(Problem requirements):
Identify every line in the listing below that contains the string "upload", and copy each of those lines. Matches are case-sensitive.

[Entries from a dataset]
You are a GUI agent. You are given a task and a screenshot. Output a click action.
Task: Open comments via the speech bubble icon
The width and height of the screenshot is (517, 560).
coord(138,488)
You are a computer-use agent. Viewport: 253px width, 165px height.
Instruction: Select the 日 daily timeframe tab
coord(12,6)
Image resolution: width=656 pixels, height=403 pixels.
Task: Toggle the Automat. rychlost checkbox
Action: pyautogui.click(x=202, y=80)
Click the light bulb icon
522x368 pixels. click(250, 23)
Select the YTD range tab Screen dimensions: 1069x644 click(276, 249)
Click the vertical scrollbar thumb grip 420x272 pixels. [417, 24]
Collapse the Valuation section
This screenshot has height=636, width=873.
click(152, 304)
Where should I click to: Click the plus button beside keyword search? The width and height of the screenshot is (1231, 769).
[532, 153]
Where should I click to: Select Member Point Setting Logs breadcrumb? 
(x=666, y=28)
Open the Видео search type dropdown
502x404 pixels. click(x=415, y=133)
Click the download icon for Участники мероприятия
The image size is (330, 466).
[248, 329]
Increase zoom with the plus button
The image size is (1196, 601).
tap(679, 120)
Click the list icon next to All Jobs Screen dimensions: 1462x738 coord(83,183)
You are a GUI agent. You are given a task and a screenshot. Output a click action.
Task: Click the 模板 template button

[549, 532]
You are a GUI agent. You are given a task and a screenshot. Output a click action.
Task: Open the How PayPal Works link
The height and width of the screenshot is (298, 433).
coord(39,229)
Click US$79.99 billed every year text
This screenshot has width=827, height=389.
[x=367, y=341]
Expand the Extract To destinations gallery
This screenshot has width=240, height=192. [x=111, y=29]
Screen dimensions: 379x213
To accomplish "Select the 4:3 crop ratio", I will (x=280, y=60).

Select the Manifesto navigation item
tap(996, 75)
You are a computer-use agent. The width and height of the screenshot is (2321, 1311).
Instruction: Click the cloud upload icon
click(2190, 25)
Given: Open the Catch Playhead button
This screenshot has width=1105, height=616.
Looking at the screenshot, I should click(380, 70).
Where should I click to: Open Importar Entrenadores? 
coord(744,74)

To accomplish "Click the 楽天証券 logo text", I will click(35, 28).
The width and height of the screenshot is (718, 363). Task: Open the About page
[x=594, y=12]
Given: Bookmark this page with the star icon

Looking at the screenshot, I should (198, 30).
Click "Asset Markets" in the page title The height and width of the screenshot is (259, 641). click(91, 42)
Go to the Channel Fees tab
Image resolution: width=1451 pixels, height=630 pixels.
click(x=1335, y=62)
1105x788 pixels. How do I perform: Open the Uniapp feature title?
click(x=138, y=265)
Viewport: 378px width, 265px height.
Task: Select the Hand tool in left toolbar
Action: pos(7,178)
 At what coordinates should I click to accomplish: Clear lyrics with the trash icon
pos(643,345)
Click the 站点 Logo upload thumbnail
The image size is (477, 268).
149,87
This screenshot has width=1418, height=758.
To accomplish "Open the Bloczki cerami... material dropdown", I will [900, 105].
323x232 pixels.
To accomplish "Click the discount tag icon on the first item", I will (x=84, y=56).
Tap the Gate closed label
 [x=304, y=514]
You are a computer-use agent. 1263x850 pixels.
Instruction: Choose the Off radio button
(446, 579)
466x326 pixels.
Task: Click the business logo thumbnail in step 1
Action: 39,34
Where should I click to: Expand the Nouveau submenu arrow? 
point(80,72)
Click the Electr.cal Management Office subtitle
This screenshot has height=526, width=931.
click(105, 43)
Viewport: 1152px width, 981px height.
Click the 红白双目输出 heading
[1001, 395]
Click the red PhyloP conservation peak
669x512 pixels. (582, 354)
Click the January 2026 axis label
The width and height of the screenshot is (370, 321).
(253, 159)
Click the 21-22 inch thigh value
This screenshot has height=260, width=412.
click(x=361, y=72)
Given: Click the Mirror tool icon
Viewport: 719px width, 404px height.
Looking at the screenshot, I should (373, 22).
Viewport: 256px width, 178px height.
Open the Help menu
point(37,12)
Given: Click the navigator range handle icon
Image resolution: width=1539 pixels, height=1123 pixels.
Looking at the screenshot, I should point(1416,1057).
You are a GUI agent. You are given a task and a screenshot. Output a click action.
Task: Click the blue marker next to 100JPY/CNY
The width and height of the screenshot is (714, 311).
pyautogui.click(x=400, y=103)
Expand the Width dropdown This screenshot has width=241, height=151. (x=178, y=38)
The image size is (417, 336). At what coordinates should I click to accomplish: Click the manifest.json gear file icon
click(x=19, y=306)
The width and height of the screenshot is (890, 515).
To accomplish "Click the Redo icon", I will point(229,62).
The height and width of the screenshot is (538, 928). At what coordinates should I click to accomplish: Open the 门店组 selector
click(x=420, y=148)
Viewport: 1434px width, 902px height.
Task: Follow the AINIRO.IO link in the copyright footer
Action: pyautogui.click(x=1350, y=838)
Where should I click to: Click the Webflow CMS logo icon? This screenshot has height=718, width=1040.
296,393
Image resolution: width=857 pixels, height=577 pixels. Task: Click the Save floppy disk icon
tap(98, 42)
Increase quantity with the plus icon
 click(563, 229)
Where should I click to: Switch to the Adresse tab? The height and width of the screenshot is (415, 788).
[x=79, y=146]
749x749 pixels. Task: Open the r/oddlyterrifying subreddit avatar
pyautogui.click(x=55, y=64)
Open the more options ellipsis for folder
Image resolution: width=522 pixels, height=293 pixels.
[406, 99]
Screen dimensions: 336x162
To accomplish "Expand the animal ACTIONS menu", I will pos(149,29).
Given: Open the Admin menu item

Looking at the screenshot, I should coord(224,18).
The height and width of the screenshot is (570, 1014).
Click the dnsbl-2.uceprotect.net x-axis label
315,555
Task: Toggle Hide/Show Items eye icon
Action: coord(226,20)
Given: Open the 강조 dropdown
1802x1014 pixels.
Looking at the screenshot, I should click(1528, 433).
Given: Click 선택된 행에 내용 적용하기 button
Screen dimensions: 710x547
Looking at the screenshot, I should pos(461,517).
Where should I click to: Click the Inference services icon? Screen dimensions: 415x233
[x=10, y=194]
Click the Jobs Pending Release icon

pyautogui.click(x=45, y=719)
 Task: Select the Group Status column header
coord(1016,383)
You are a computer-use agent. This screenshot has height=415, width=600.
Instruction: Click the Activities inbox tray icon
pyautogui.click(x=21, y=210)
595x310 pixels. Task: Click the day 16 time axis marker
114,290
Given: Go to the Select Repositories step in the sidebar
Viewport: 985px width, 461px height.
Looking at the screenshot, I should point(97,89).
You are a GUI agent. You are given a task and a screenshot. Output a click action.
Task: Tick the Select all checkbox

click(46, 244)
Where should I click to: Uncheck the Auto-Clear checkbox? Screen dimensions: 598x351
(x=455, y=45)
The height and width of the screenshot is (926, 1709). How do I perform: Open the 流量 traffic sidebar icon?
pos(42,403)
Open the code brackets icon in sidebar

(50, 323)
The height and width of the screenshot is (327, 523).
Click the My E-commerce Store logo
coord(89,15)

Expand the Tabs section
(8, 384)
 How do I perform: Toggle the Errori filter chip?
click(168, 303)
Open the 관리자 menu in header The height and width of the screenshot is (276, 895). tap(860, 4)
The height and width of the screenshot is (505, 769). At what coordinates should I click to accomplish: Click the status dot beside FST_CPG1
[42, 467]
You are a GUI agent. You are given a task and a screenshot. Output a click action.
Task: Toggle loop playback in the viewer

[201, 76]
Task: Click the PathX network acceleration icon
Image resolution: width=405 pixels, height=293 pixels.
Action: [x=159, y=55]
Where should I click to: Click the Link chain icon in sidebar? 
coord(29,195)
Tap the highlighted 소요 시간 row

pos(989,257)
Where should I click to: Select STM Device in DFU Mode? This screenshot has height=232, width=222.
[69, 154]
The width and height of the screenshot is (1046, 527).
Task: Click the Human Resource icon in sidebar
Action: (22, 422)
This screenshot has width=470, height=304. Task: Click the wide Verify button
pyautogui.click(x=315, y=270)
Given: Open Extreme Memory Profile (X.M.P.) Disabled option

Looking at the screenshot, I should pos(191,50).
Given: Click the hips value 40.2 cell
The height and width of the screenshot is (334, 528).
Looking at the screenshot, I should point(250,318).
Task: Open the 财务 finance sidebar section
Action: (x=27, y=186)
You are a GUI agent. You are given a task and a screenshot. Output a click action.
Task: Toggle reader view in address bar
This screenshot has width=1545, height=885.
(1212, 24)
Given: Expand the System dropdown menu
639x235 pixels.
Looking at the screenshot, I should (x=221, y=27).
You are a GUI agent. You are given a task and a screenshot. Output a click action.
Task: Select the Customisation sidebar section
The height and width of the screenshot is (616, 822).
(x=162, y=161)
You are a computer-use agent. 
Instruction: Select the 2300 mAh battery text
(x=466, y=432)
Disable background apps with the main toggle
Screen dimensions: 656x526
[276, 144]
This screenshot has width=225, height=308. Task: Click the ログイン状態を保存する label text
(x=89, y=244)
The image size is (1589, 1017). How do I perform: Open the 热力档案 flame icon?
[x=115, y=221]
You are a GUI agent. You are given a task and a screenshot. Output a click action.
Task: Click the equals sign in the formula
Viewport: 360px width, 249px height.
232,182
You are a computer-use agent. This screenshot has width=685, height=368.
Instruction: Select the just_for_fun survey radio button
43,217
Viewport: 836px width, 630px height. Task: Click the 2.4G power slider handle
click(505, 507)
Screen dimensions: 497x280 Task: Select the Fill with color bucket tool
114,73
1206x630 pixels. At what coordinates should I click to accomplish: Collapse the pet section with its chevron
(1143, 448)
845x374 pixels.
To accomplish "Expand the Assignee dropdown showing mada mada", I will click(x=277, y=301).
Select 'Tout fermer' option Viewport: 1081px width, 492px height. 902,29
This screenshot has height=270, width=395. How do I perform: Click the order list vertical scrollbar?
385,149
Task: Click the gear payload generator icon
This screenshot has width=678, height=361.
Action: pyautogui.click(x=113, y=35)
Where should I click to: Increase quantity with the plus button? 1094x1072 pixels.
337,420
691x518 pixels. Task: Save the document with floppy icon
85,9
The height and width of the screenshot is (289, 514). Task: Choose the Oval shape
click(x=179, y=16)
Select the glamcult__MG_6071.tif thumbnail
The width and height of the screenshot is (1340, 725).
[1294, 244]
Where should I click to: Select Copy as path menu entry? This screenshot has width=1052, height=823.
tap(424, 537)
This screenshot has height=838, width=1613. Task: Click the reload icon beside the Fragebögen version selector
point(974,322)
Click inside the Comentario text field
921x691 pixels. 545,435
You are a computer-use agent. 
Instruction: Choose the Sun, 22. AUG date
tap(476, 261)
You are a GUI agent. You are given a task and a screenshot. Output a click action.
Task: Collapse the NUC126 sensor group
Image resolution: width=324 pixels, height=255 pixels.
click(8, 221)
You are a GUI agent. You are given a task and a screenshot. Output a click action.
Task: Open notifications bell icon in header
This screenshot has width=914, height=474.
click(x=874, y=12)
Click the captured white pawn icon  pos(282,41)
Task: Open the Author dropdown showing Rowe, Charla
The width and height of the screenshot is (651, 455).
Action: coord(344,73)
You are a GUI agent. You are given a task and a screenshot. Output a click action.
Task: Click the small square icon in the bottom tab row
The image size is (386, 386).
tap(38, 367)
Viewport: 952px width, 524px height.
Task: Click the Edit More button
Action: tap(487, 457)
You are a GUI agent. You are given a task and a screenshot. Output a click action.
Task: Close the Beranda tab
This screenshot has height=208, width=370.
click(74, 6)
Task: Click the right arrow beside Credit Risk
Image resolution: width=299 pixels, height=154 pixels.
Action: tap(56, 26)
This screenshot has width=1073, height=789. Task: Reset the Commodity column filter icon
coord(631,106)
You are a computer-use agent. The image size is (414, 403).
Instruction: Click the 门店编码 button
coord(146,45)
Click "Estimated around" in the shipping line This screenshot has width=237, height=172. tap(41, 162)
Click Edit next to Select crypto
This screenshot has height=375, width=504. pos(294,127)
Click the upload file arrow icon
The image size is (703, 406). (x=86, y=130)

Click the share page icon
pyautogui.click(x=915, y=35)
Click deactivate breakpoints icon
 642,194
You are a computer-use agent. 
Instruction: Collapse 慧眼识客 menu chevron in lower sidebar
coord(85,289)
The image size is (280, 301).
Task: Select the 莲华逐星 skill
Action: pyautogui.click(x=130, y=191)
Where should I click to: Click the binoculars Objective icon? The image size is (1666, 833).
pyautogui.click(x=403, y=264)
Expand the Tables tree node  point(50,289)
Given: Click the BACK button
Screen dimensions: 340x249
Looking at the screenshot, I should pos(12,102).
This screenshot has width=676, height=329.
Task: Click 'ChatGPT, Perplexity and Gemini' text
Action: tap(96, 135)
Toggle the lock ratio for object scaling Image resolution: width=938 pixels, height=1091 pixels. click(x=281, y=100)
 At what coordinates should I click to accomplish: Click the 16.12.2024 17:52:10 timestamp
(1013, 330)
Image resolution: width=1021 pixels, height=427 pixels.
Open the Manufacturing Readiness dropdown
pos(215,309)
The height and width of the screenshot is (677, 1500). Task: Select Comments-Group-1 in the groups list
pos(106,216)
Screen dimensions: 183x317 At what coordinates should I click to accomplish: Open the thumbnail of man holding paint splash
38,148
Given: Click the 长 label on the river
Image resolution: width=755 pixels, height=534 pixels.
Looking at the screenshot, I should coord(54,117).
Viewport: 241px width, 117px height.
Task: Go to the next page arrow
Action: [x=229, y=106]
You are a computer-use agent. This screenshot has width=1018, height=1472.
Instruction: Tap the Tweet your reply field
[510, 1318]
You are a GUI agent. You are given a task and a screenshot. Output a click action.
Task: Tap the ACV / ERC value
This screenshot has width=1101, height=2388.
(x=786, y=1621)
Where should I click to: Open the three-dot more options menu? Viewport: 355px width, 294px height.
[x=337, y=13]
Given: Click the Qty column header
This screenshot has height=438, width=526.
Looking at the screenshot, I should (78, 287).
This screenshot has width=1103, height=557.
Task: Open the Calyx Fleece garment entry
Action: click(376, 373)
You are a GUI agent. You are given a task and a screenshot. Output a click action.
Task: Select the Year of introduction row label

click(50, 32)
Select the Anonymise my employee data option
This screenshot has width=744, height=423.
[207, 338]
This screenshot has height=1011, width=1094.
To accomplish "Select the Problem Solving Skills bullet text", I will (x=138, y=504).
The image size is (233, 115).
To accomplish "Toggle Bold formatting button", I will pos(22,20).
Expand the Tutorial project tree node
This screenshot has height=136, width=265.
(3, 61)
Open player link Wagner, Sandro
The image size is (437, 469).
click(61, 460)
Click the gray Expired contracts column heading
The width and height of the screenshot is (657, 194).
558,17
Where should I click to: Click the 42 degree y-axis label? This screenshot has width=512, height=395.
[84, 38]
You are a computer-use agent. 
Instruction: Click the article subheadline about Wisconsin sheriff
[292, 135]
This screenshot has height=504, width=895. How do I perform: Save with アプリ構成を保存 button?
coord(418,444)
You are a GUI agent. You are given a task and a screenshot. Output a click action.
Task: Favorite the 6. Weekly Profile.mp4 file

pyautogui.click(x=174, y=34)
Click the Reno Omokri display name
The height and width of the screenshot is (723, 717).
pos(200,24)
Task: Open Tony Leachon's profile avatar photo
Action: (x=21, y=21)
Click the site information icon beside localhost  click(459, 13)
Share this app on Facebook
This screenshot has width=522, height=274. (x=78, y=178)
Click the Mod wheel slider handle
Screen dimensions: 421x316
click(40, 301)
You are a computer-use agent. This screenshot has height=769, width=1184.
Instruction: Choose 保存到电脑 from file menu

(Expected answer):
Instruction: Click the cloud upload icon
Click the 站点 Logo upload thumbnail
Click the upload file arrow icon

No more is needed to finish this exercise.